MONTICELLI Adolphe

Il appartenait à une famille d'origine italienne fixée à Marseille. En 1843, il remporta le prix de dessin à l'école des beaux-arts de sa ville. Mais le musée l'attirait plus qu'un enseignement scolaire et, quand il vint à Paris, en 1847, pour deux années, c'est au Louvre qu'il trouva ses maîtres en Rembrandt, en Véronèse et en Watteau dans l'atelier de qui il étudia. Sa formation fut lente et ce n'est qu'en 1856, à l'occasion d'un retour à Paris, que son génie s'éveilla. Il fut apprécié de Delacroix et reçut la commande d'une décoration pour les Tuileries. En 1870 Monticelli retourna définitivement à Marseille. Celui-ci donna alors la part la plus prestigieuse d'un œuvre fécond et varié.
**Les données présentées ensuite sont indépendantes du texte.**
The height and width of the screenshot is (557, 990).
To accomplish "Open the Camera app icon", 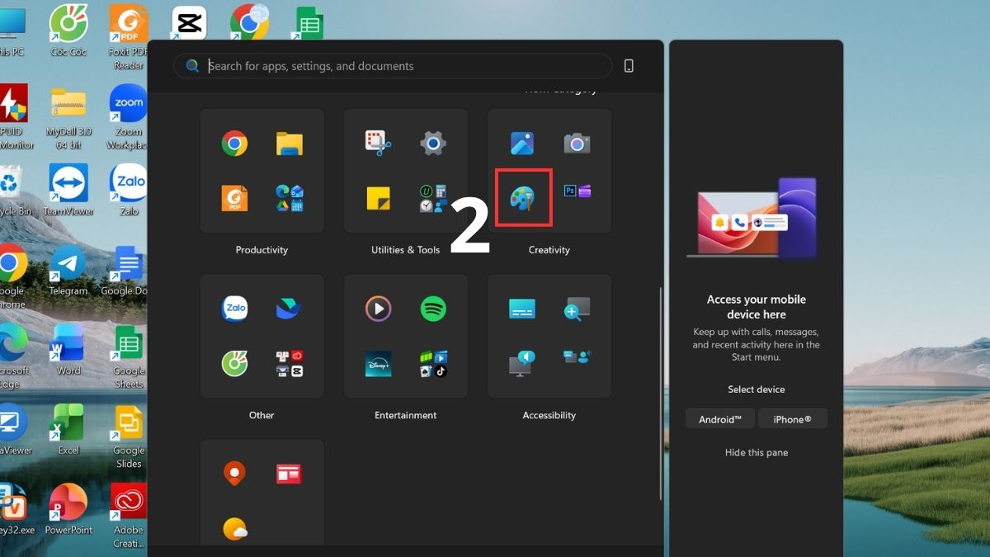I will [577, 142].
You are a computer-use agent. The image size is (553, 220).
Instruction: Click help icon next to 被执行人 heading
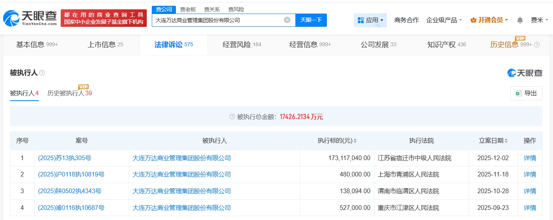click(42, 73)
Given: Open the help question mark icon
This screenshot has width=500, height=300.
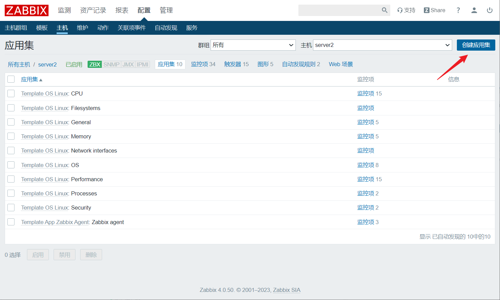Looking at the screenshot, I should coord(458,10).
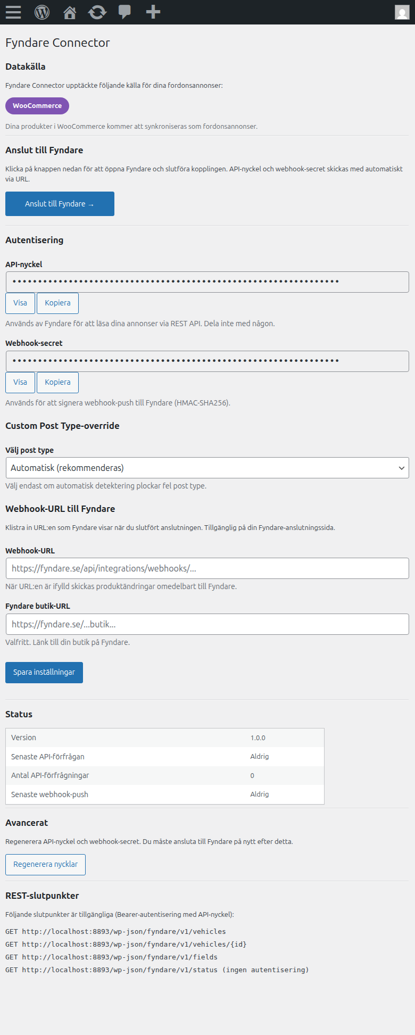Copy the Webhook-secret using Kopiera
Viewport: 415px width, 1035px height.
point(57,382)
Tout en continuant de produire d'imaginaires féeries, il retrouva un œil réaliste pour peindre des portraits dont les visages sont maçonnés dans un lumineux empâtement des natures mortes et des bouquets aux couleurs éblouissantes, des paysages saturés de soleil. Ses œuvres figurent dans la plupart des grands musées du monde ; En dépit de tant de plagiaires et de faussaires, Monticelli n'eut pas de successeur direct. Artiste d'exception, il joua un rôle complexe, préfigurant à la fois l'Impressionnisme par l'analyse du coloris et la vibration de la touche, le Symbolisme par la rareté ésotérique de l'émotion, Van Gogh et le Fauvisme par la hardiesse des tons et le goût des empâtements, en prolongeant le Romantisme par des thèmes inspirés de la fable et du passé.